→ Exercise details:
Retype the listing lines starting at the one containing "Task: Like the tweet showing 15 likes" and ending at the one containing "Action: [x=433, y=855]", both included. Leave the pictures out of your answer.

→ Dataset records:
============================================================

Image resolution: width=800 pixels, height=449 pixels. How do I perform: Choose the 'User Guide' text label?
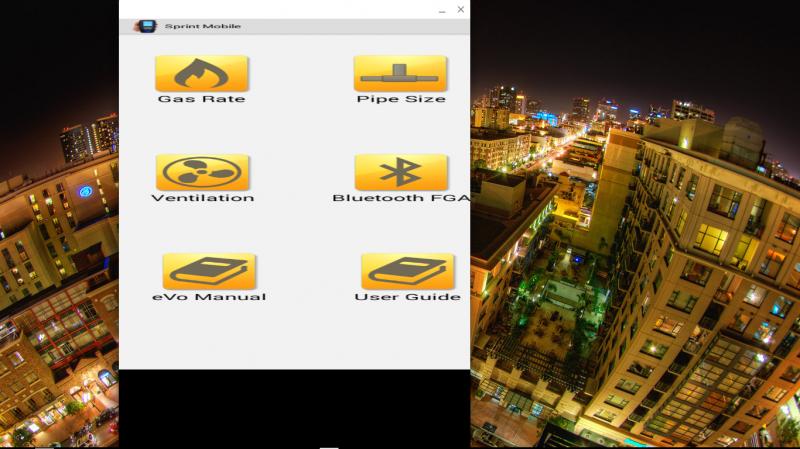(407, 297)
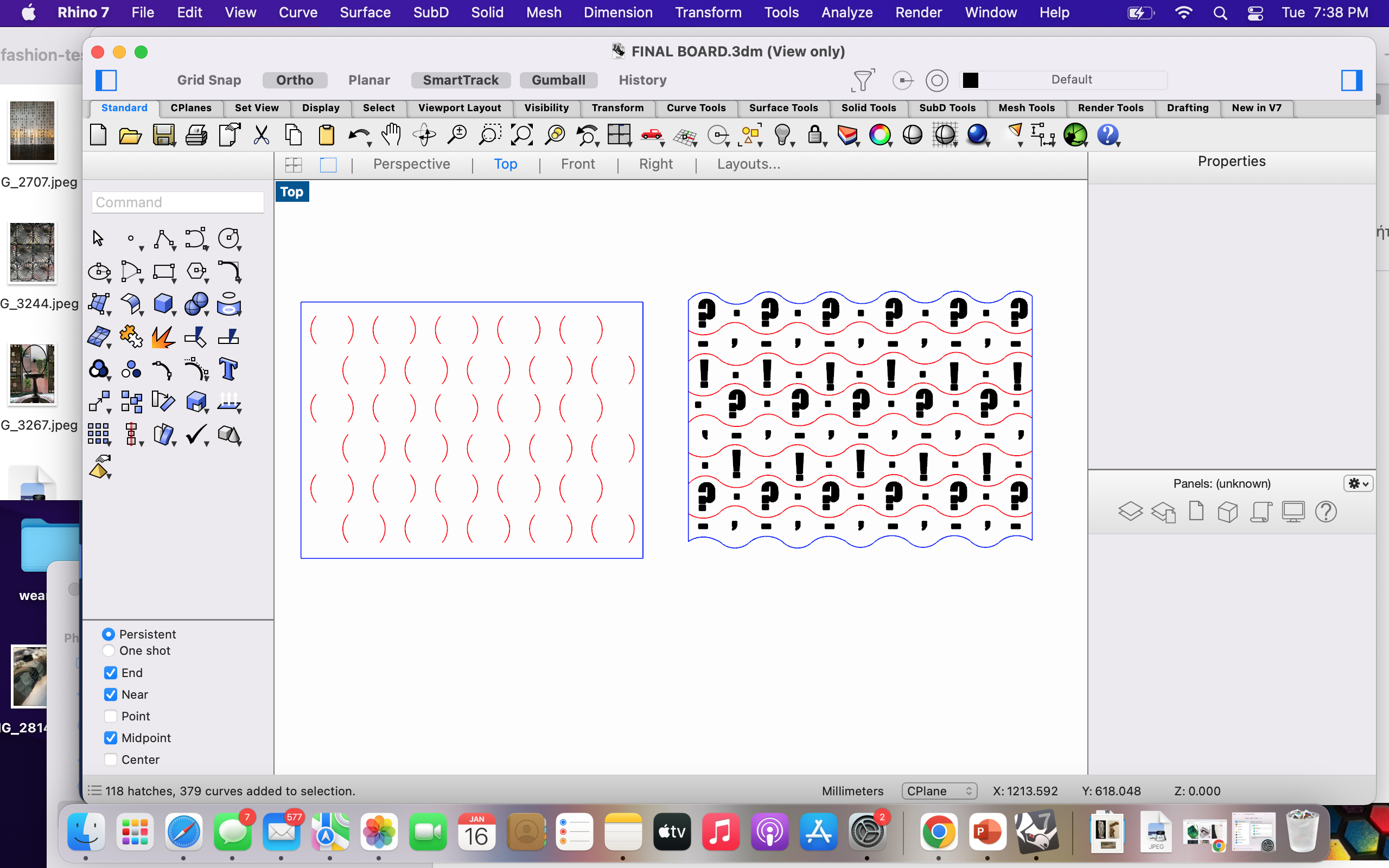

============================================================

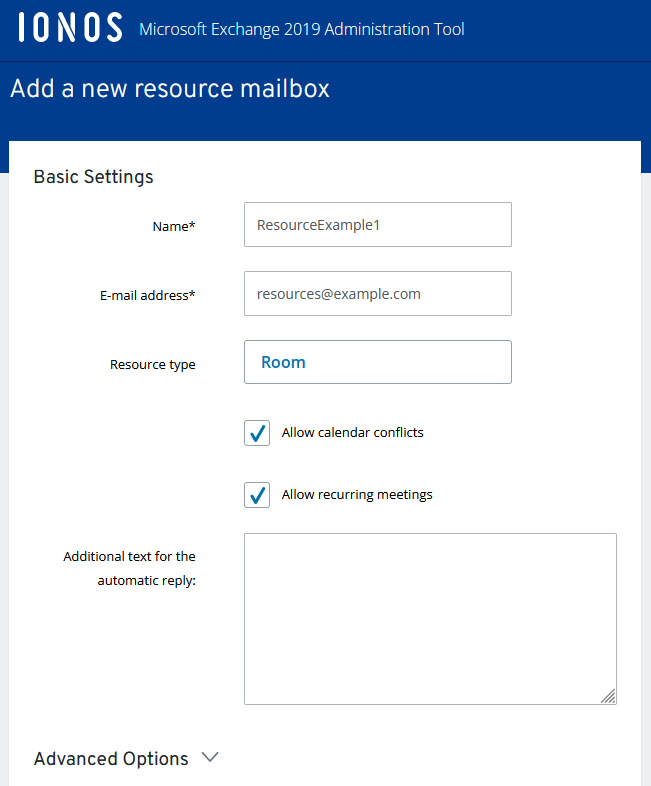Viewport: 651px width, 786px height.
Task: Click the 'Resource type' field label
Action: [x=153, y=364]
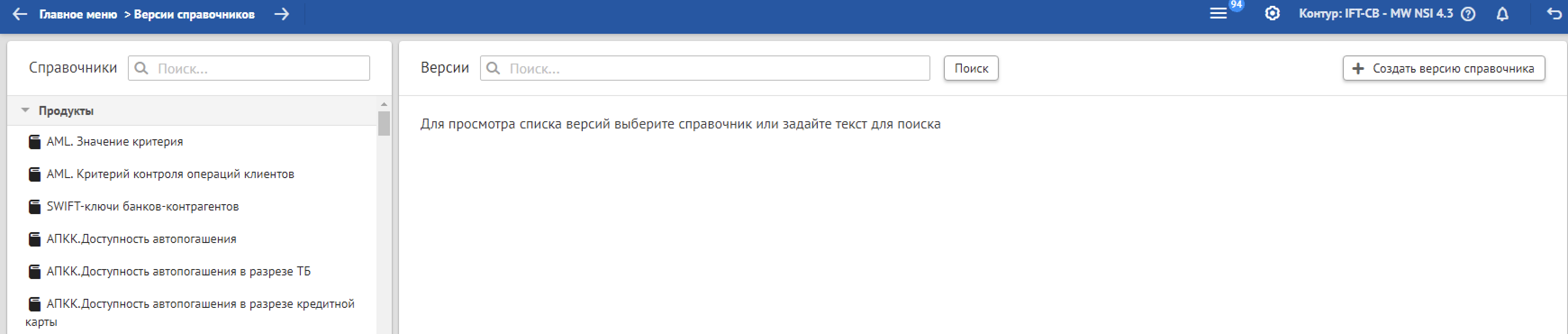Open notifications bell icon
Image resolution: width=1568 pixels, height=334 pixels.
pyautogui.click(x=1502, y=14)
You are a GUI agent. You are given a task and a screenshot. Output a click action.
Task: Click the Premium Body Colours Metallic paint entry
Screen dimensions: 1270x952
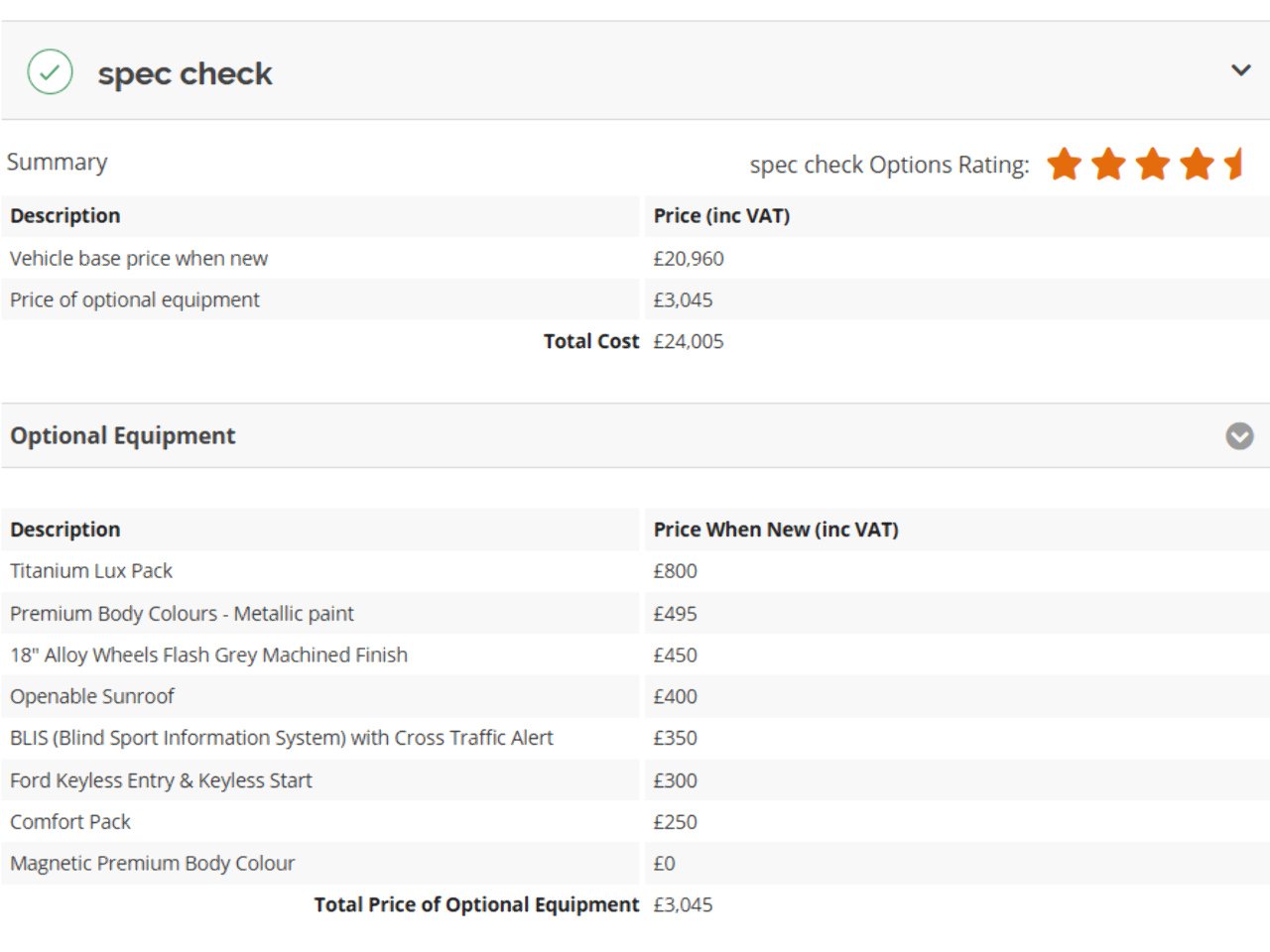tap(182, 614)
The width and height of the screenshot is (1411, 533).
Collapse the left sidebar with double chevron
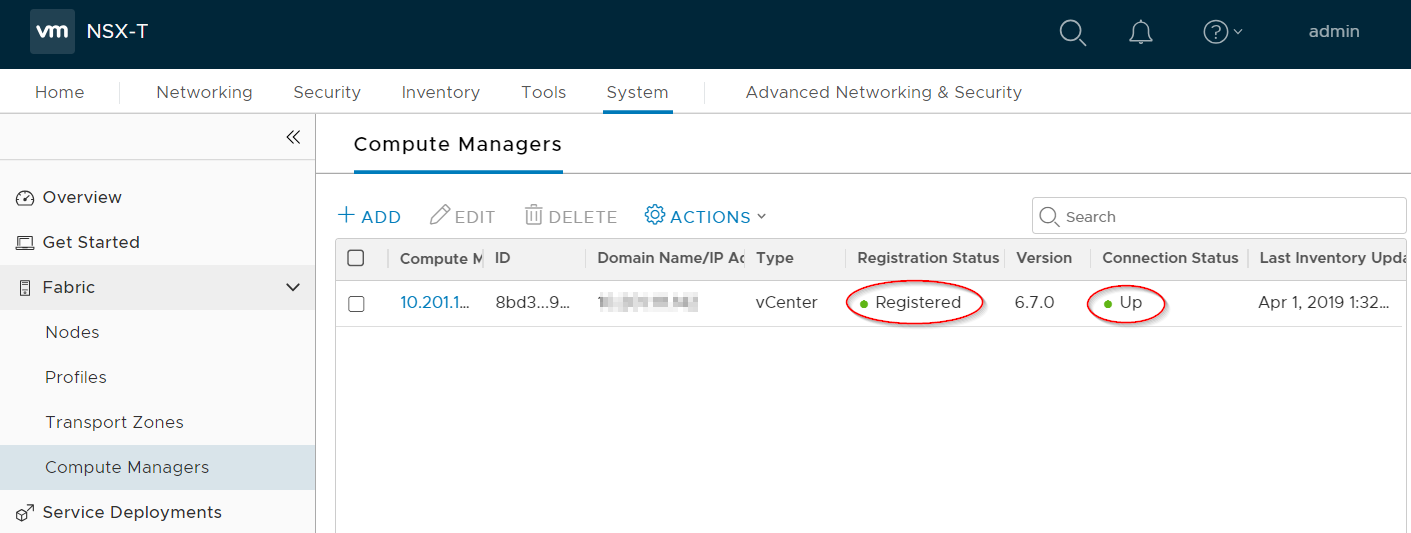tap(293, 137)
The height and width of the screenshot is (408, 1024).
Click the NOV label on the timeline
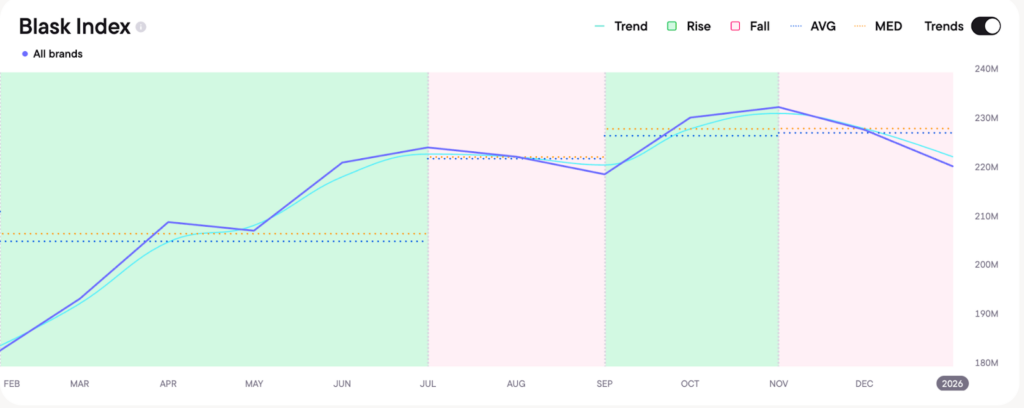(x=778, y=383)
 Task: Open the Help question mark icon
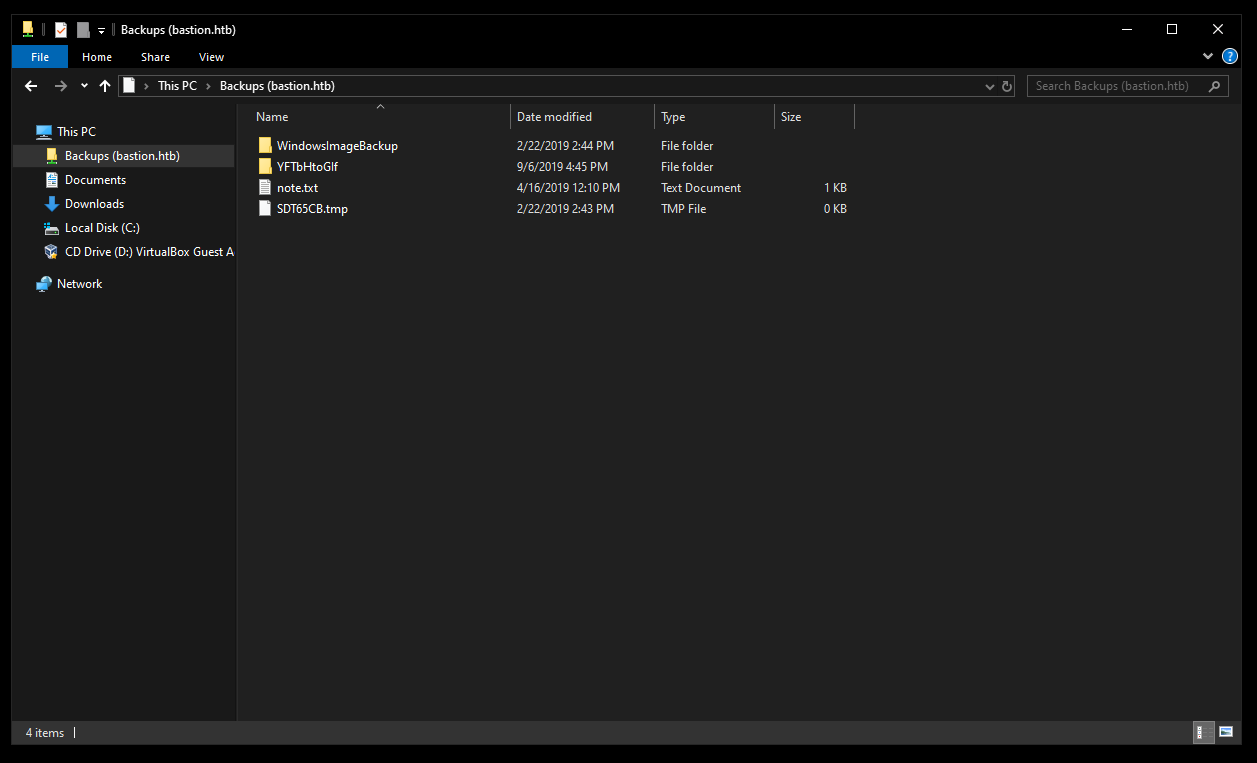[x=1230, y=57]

============================================================

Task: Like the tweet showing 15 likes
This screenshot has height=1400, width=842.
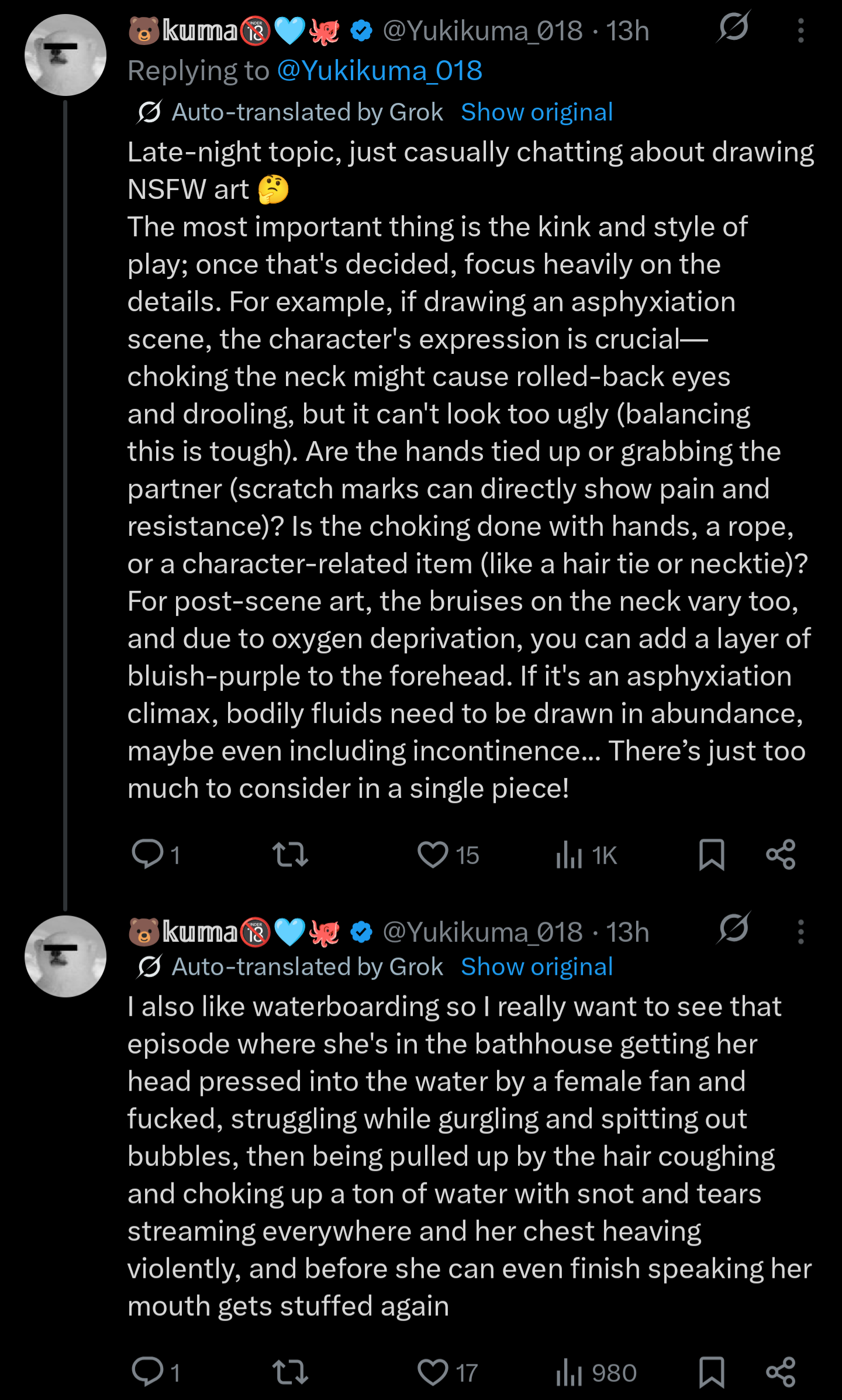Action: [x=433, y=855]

============================================================

→ Solution below:
Task: Like the tweet showing 15 likes
This screenshot has height=1400, width=842.
Action: [x=433, y=855]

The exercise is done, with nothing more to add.